Political and Social MovementsThe Civil Rights Movement |
What was the nonviolence movement? |
The Reverend Martin Luther King Jr. (1929–1968) was committed to bringing about change by staging peaceful protests; he led a campaign of nonviolence as part of the civil rights movement. King rose to prominence as a leader during the Montgomery Bus Boycott in 1955, when he delivered a speech that embodied his Christian beliefs and set the tone for the nonviolence movement, saying, “We are not here advocating violence…. The only weapon we have….is the weapon of protest.” Throughout his life, King staunchly adhered to these beliefs—even after terrorists bombed his family’s home. King’s “arsenal” of democratic protest included boycotts, marches, the words of his stirring speeches (comprising an impressive body of oratory), and sitins. With other African American ministers King established the Southern Christian Leadership Conference (1957), which assumed a leadership role during the civil rights movement.
The nonviolent protest of black Americans proved a powerful weapon against segregation and discrimination: A massive demonstration in Birmingham, Alabama, in 1963 helped sway pubic opinion and motivate lawmakers in Washington to act when news coverage of the event showed peaceful protesters being subdued by policemen using dogs and heavy fire hoses. In response to the outcry over the event in Birmingham, President John F. Kennedy (1917–1963) proposed civil rights legislation to Congress; the bill was passed in 1964. That same year Martin Luther King Jr. received the Nobel peace prize for his nonviolent activism.

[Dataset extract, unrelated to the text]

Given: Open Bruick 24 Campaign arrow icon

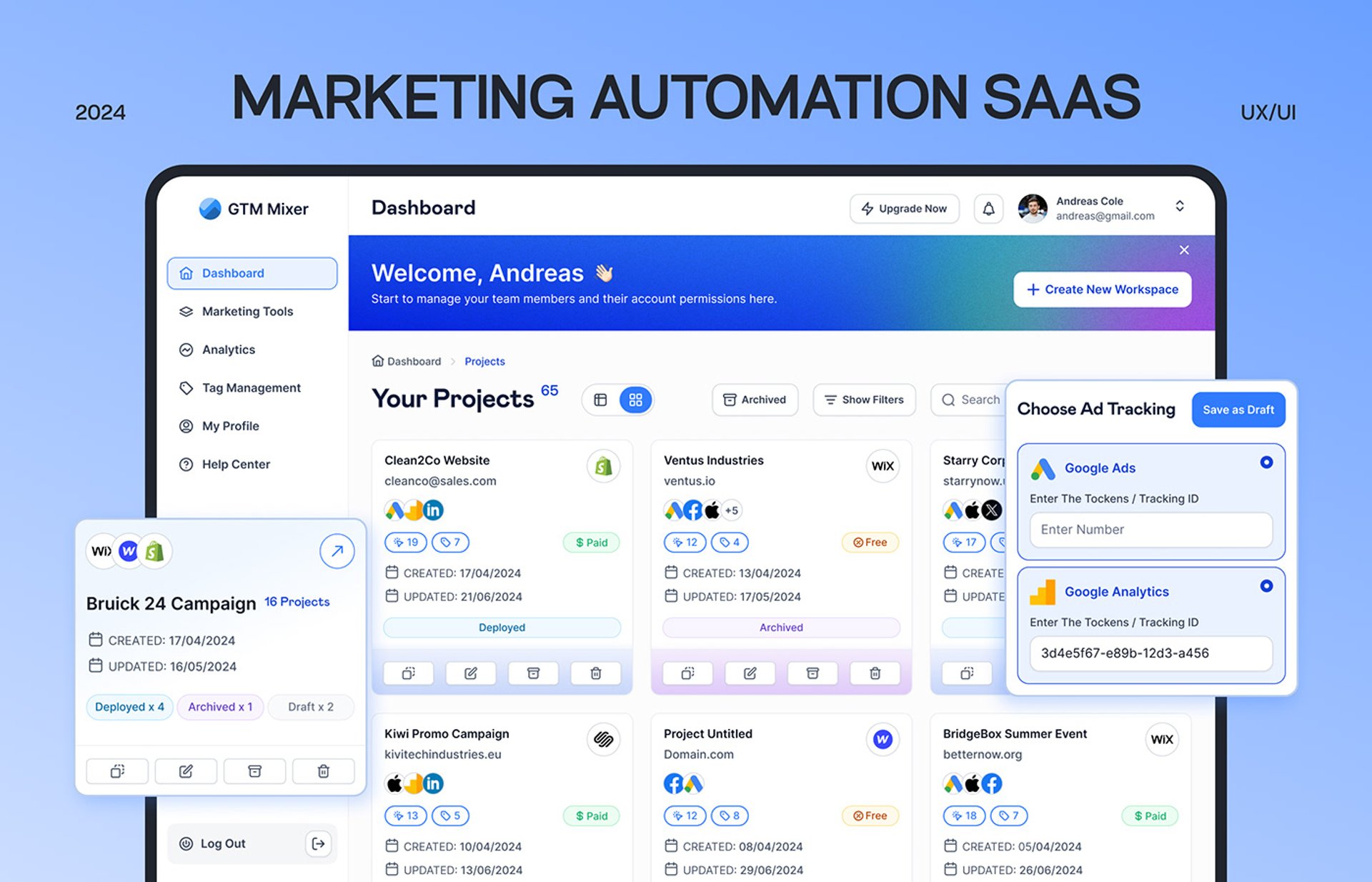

King’s policy of peace was challenged two years later when the Student Nonviolent Coordinating Committee (SNCC), tired of the violent response with which peaceful protesters were often met, urged activists to adopt a more decisive and aggressive stance and began promoting the slogan “Black Power.” The civil rights movement, having made critical strides, became fragmented, as leaders, including the highly influential Malcolm X (1925–1965), differed over how to effect change.
On April 4, 1968, King was in Memphis, Tennessee, to show his support for a strike of black sanitation workers when he was gunned down outside his hotel room shortly after 5:30 in the evening. As news of King’s death swept over the nation, blacks in 168 American cities and towns responded with rioting, setting fire to buildings, and looting white businesses. Commenting on the terror, radical African American leader Stokely Carmichael said, “When white America killed Dr. King last night, she declared war on us.” The chaos continued for a week: When the rioting ended on April 11, there were 46 dead (most of them black), 35,000 injured, and 20,000 jailed. Nevertheless, the violent crime that claimed the leader’s life and the violence that erupted after news spread of his death have not, decades later, overshadowed King’s legacy of peace and his message of the brotherhood of all people.